Une réglementation à revoir.
Cette possibilité de moduler les horaires d’ouverture des MMG en fonction des situations de terrain nécessite avant tout une modification de la réglementation en vigueur. En effet, les MMG sont actuellement astreintes à des horaires d’ouverture extrêmement rigides et les acteurs de la PDS sont dans l’attente de la parution de décrets autorisant les préfets à la fois à élargir les horaires de la PDS aux samedis après-midi et à faire basculer l’organisation de la ville vers l’hôpital aux heures creuses de la nuit si les actes de PDS sont rares. Le décret relatif au samedi après-midi devrait paraître dans les prochains jours ; en revanche, la date de parution du deuxième texte reste pour l’instant incertaine.
Toute la question est désormais de savoir si le rapport Grall sera suivi d’effets. Au ministère de la Santé, il est en tout cas fort bien accueilli. On l’y juge «tout à fait remarquable et en lui-même très opérationnel». Xavier Bertrand souhaiterait mettre en place rapidement la concertation sur les préconisations de Jean-Yves Grall, et les mettre en oeuvre au plus tard à la fin de l’année. Le ministère cite l’exemple de la proposition de conventions pluriannuelles (qui rencontre, dit-il, «un écho favorable»), mais estime que les choses peuvent aller vite pour «la plupart des autres préconisations» du Dr Grall. L’intéressé, suit, lui son parcours sanitaire : il travaillait jusqu’à présent à l’agence régionale de l’hospitalisation (ARH) d’Ile-de-France ; il fait désormais partie des tout nouveaux « conseillers généraux des établissements de santé ».

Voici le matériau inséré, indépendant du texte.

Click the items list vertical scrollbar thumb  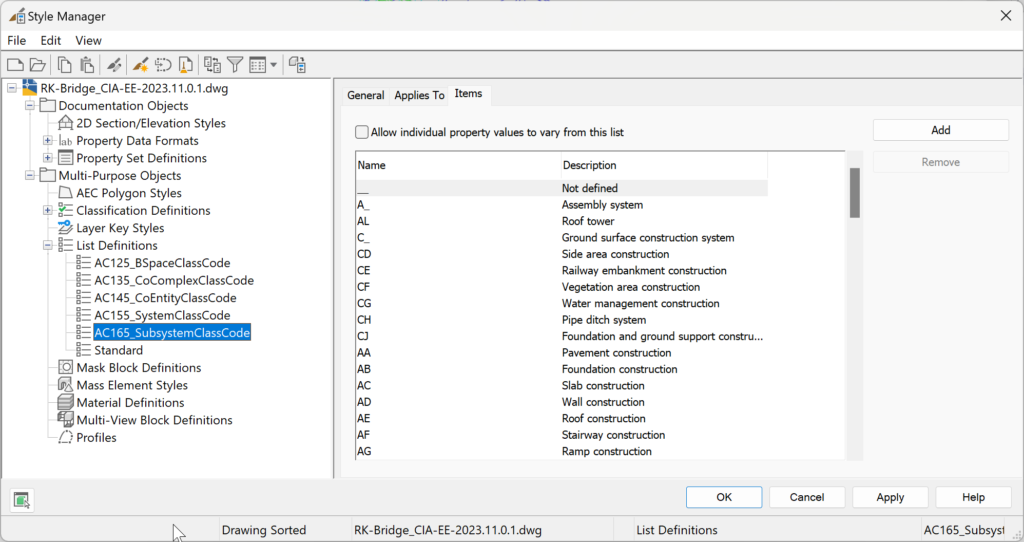(x=854, y=193)
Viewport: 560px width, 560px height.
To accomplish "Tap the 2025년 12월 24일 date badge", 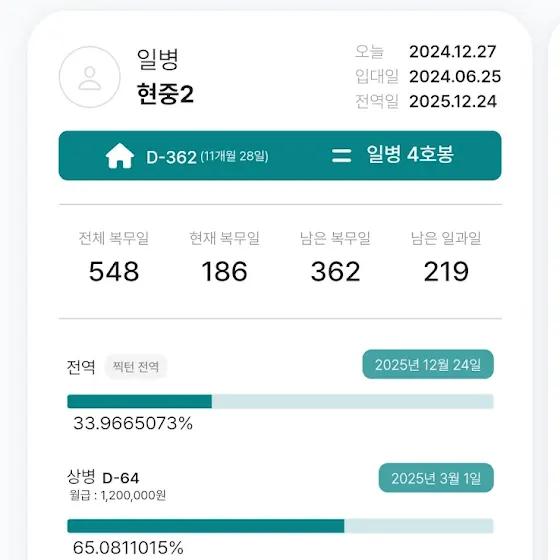I will [428, 364].
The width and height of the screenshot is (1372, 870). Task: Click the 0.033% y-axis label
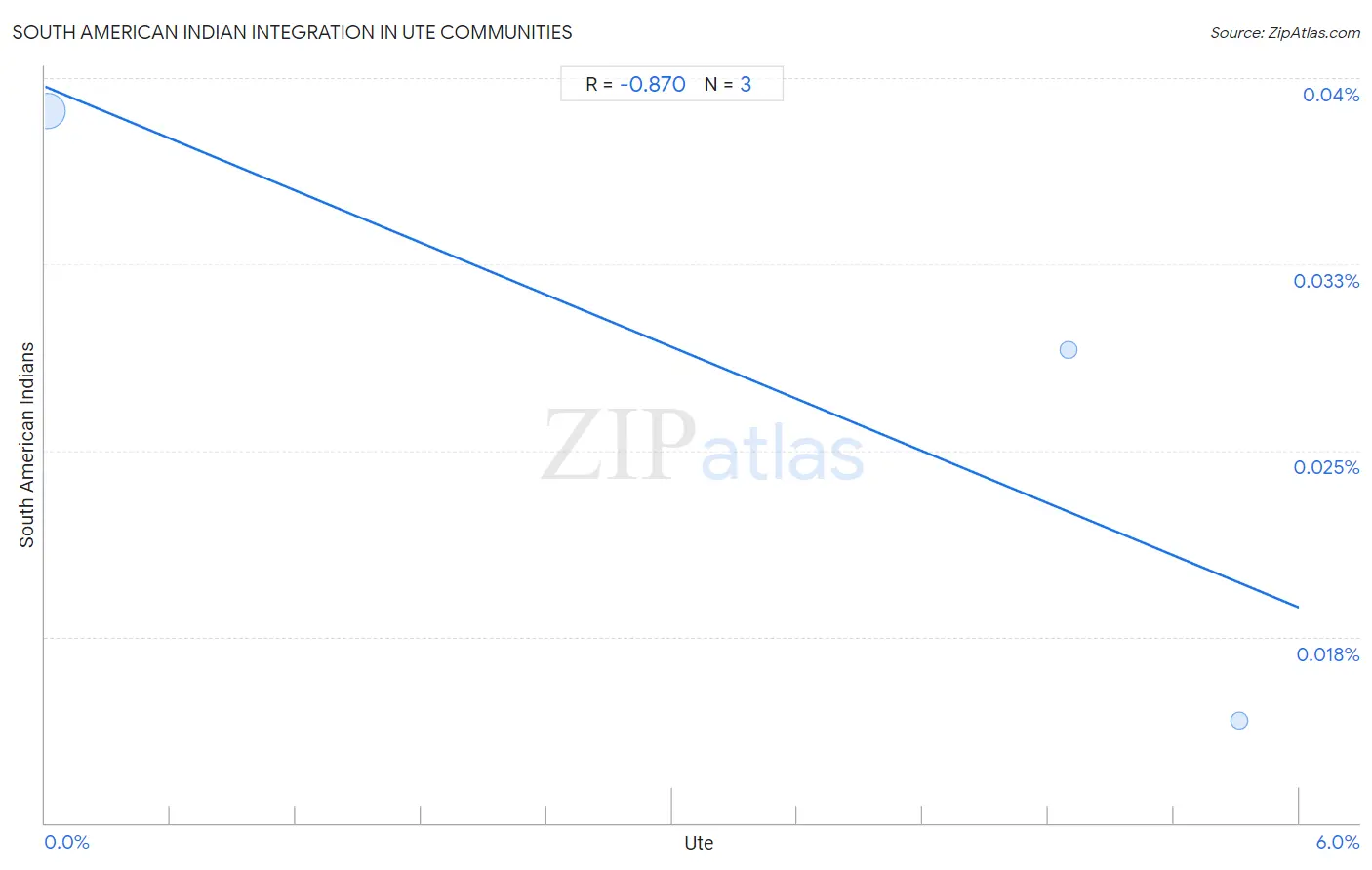click(x=1326, y=281)
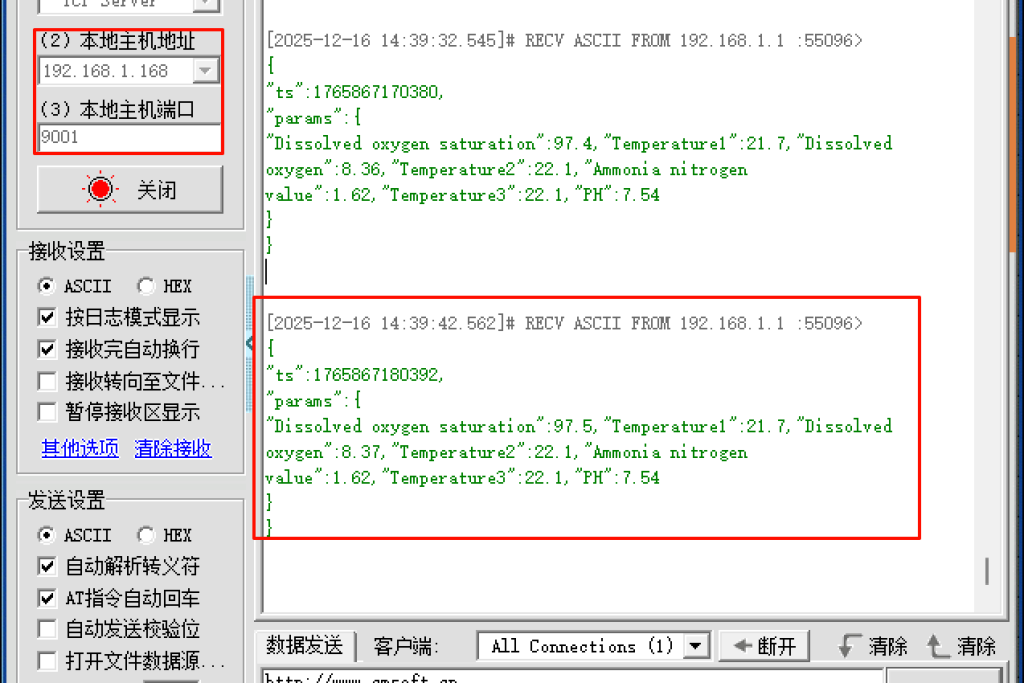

(1) Les MRS existent depuis l’hiver 2005. Les agences régionales de l’hospitalisation (ARH) et les unions régionales des caisses d’assurance-maladie (Urcam) les constituent. Elles sont dirigées alternativement, par période de un an, par le directeur de l’ARH et le directeur de l’Urcam.
198 maisons inégalement réparties
Jean-Yves Grall a comptabilisé 198 MMG en fonctionnement, installées pour les deux tiers au sein d’un établissement sanitaire ou médico-social. Il souligne dans son rapport l’inégale répartition régionale des maisons médicales, en constatant par exemple que si les MMG sont nombreuses en Paca, en Rhône-Alpes, dans le Centre, en Bretagne..., elles se comptent sur les doigts de la main dans l’Est et le Sud-Ouest. Une constante en revanche : les horaires d’ouverture, en général identiques d’une structure à l’autre.